5 Discussion and Conclusion

This study provided data- and performance-driven methods designed to assist with traditional architectural design and planning. This work was performed in two stages. The first included interviews with senior professional medical planners. These discussions explored the industry’s best practices in terms of spatial relationships in hospital planning. An interrelationship matrix was created from the data gathered, using a 1-to-5 scale in which 1 indicated that a physical connection was preferred, and 5 meant that no direct relationship was needed. The second stage involved using Rhino and Grasshopper in the creation of a framework to: (1) rank an existing hospital campus, (2) hierarchize the proposed master plan design options generated by the interviewed medical planners, and (3) develop an automated computational tool to identify optimal design solutions that consider spatial adjacency requirements and travel distances between key departments and areas.

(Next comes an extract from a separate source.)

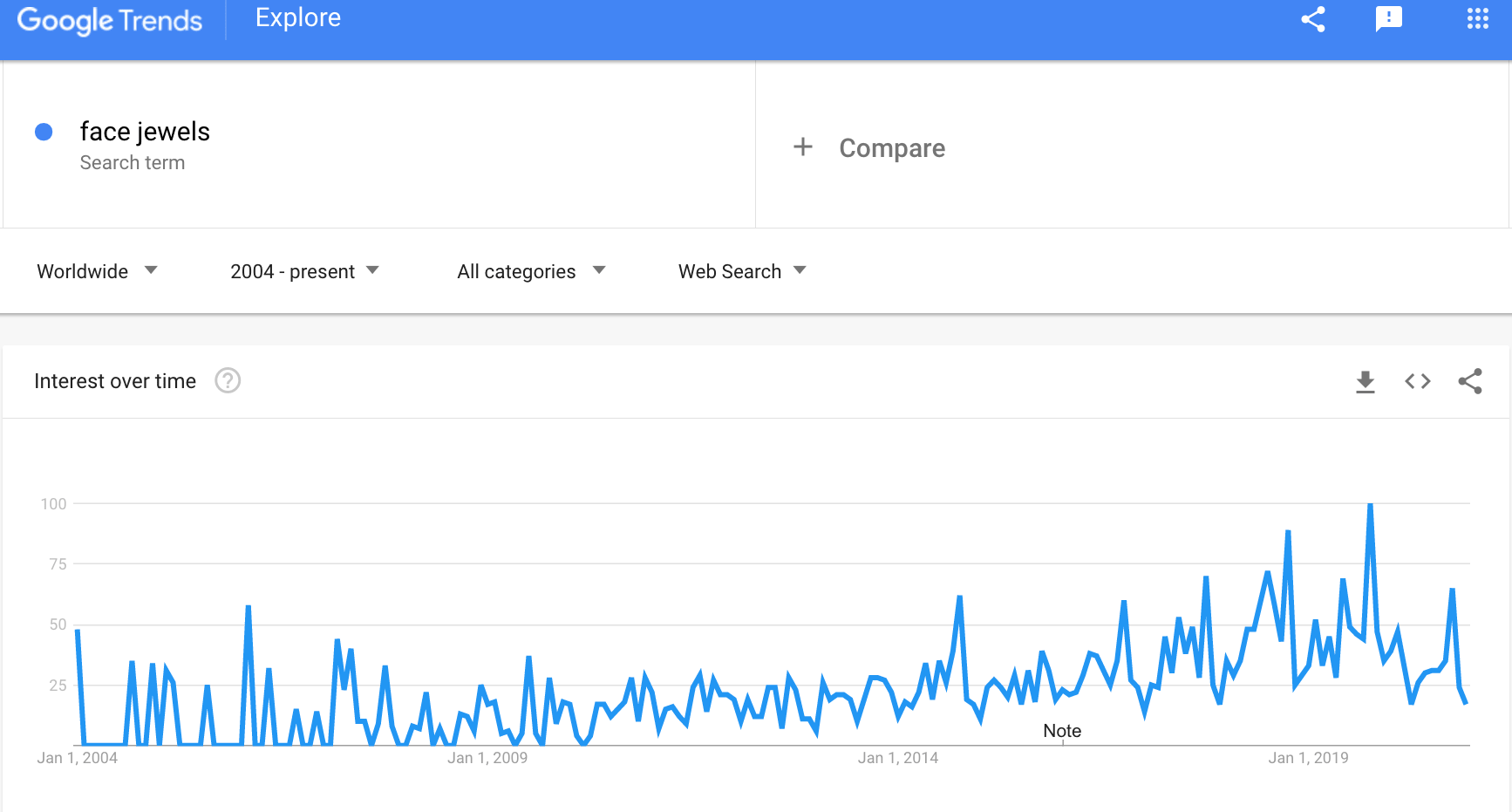
Task: Click the Note marker on the chart
Action: pyautogui.click(x=1062, y=731)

The major benefit to using this tool in healthcare planning is that it can manage a large number of program spaces and adjacency requirements. Additionally, it is capable of searching for and locating a vast number of design possibilities. Given the complexity inherent in healthcare design, it is often challenging to consider all adjacency requirements. Thus, this tool can be used in a variety of ways and along numerous design scales to find the best-fit layouts for everything from a large hospital facility master plan like the one in our case study, to much smaller projects such as an inpatient wing layout. It should be noted that the present work did not intend to replace architects’ work with artificial intelligence; on the contrary, it was developed to assist designers with their process and provide them with evidence-based data to support their decisions. It can also offer useful information to hospital owners, helping them to better understand their facilities and locate adjacency and travel-distance bottlenecks.

This study has several limitations. It considered two important design goals in the realm of healthcare design: adjacency and travel distance. However, many other equally important design goals were not addressed, such as building shape, daylighting, sustainability, net-to-gross ratio, etc. The best-fit layout only presented the most favorable relationships and shortest travel distances among departments; it did not take into account any of the other above-mentioned design objectives. Designers should manually evaluate best-fit layouts and verify if they also facilitate other design objectives and work within essential architectural constraints. Additionally, the programmatic elements in this research were simplified as squares. Further development of this tool would be necessary to provide free forms for each program element. Some key spaces that might significantly affect the layout were not included, such as entrances and loading docks, because both remained untouched in our case study. Additionally, to a certain extent this tool was customized, and therefore will not be useful to a non-user of Grasshopper. Future work should develop a control panel for non-Grasshopper users. We would also like to study the possibility of using building information modeling (BIM) tools such as Revit and Dynamo as design media. Finally, the proposed methods and prototype tools should be presented to management-oriented audiences in order to promote optimization and improve industry methods.